Aunia Kahn is the CEO of Rise Visible. With 24 years in the field, she is a highly sought-after digital marketer, strategist, public speaker, and digital influencer. Rise Visible has been named Top-Ranking Woman-Owned Digital Agency by Clutch, Best SEO Agency in Eugene 2022 by Expertise, and is a certified disabled and woman-owned business. She is also an internationally recognized and awarded visual artist, photographer, and author who has shown in over 300 exhibitions in over 10 countries; at places such as San Diego Art Institute, iMOCA, and the St. Louis Art Museum. She founded Create for Healing and the Oregon Disabled Business Owners Association. Aunia also identifies as a disabled business owner surviving and thriving with Ehlers Danlos Syndrome (Type 3), Mast Cell Disease, Dysautonomia, POTS, PTSD, etc.
Tell us about your childhood and where you grew up?
I was born and raised in “the Mitten”, a.k.a. Michigan. I currently live in Oregon and love it here, but also love my home state and all the good memories I have gathered there.

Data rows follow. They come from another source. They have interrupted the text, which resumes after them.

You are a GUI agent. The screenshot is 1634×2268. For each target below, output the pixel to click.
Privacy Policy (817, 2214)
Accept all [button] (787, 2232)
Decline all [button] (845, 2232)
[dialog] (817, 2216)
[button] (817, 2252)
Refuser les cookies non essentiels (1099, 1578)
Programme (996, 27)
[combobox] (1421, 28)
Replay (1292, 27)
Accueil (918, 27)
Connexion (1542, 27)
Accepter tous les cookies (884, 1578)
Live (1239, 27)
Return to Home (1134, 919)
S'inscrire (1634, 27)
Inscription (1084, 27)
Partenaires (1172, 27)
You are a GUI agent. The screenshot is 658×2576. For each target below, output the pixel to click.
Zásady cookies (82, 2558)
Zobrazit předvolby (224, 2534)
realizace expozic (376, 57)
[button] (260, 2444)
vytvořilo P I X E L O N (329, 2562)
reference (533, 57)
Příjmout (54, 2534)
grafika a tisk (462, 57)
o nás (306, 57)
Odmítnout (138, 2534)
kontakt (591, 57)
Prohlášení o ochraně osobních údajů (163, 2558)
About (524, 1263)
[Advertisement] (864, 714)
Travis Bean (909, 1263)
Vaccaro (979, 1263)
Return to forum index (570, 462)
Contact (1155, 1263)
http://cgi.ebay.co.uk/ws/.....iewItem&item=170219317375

Most of my youth was spent nerding-out reading, playing in the woods and the creek in my neighborhood, burning leaves with magnifying glasses while biking freehanded claiming to the clouds I was Princess Leia; as long as I was home before dark. No one cared but me, and I was fine with that. Those were the great moments of my life that covered up the challenging home environment that was part of my world. At home, my life was anything but free, joyful, and triumphant. I made it through the other side, with some scars – but I still hang into those good-feeling moments, even if few and far between. They were more than some people ever have.
How did you get started as an entrepreneur?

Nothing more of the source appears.